## RECORDS SHOWN
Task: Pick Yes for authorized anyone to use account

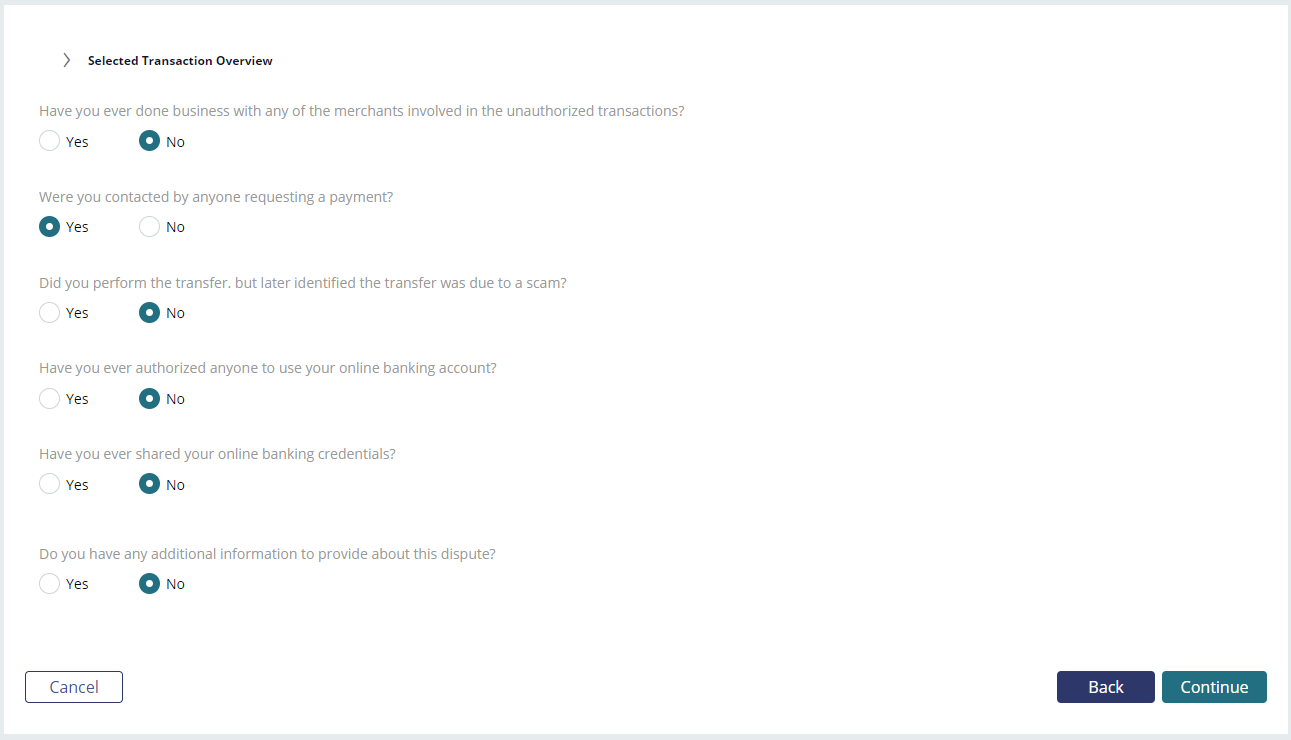Action: click(49, 399)
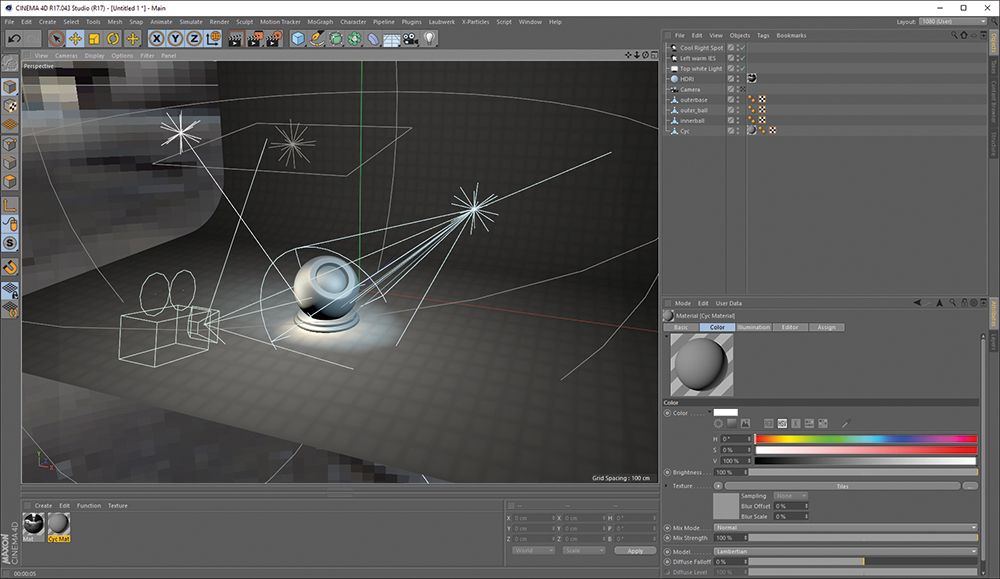This screenshot has height=579, width=1000.
Task: Create a new Light object from the toolbar
Action: 428,40
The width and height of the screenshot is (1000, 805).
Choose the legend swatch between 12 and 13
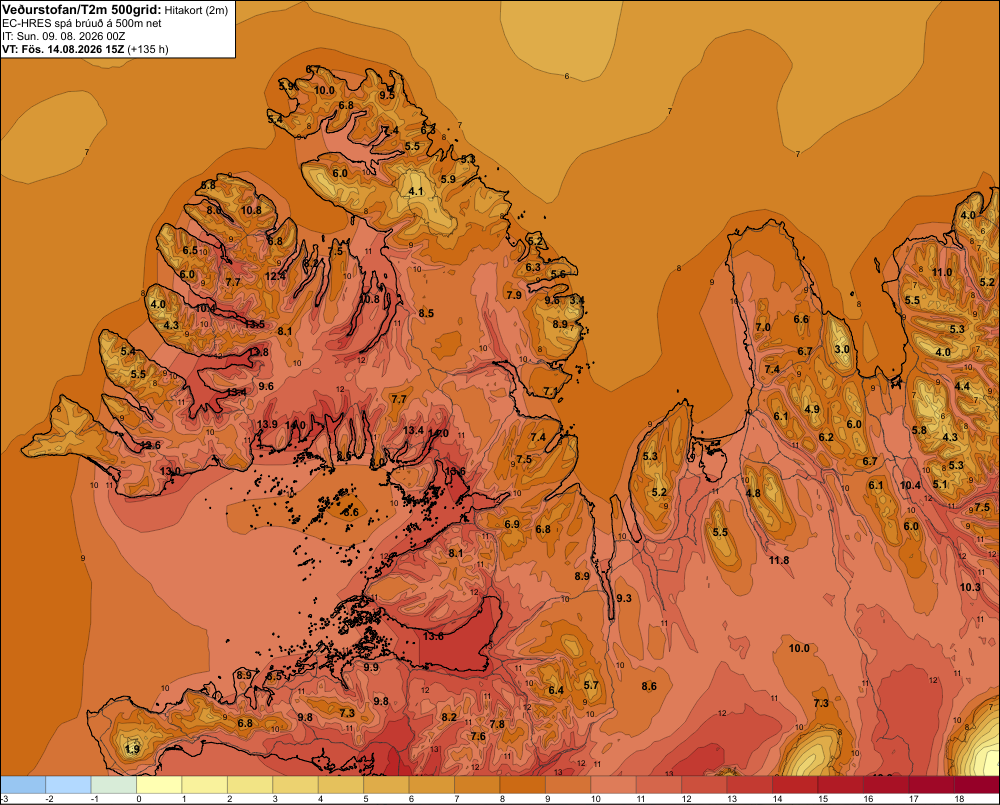click(x=705, y=785)
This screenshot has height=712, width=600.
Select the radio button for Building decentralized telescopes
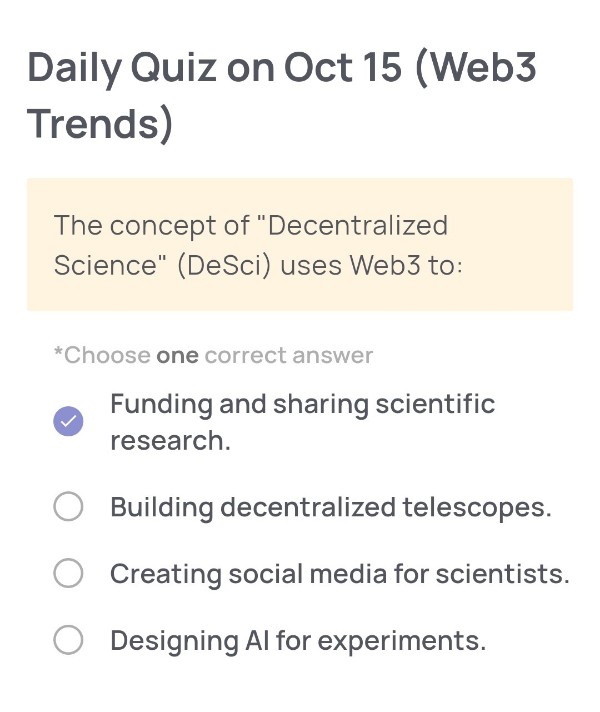click(68, 507)
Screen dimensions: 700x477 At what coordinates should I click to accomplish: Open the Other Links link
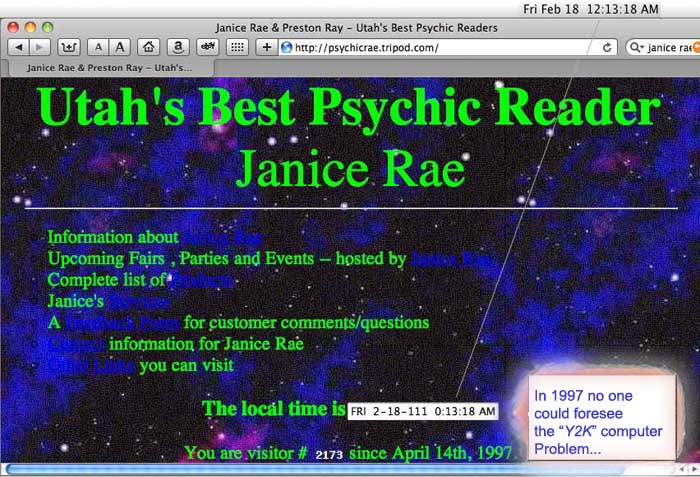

## TO DO
Copy out all of the lines above word for word, leaving out the pictures.

## ANSWER TO THIS PROBLEM
Task: Pick Yes for authorized anyone to use account

Action: click(49, 399)
This screenshot has height=579, width=1000.
Task: Create a new Light object from the toolbar
Action: 428,40
The width and height of the screenshot is (1000, 805).
Choose the legend swatch between 12 and 13
click(x=705, y=785)
This screenshot has height=712, width=600.
Select the radio button for Building decentralized telescopes
click(68, 507)
Screen dimensions: 700x477 At what coordinates should I click to accomplish: Open the Other Links link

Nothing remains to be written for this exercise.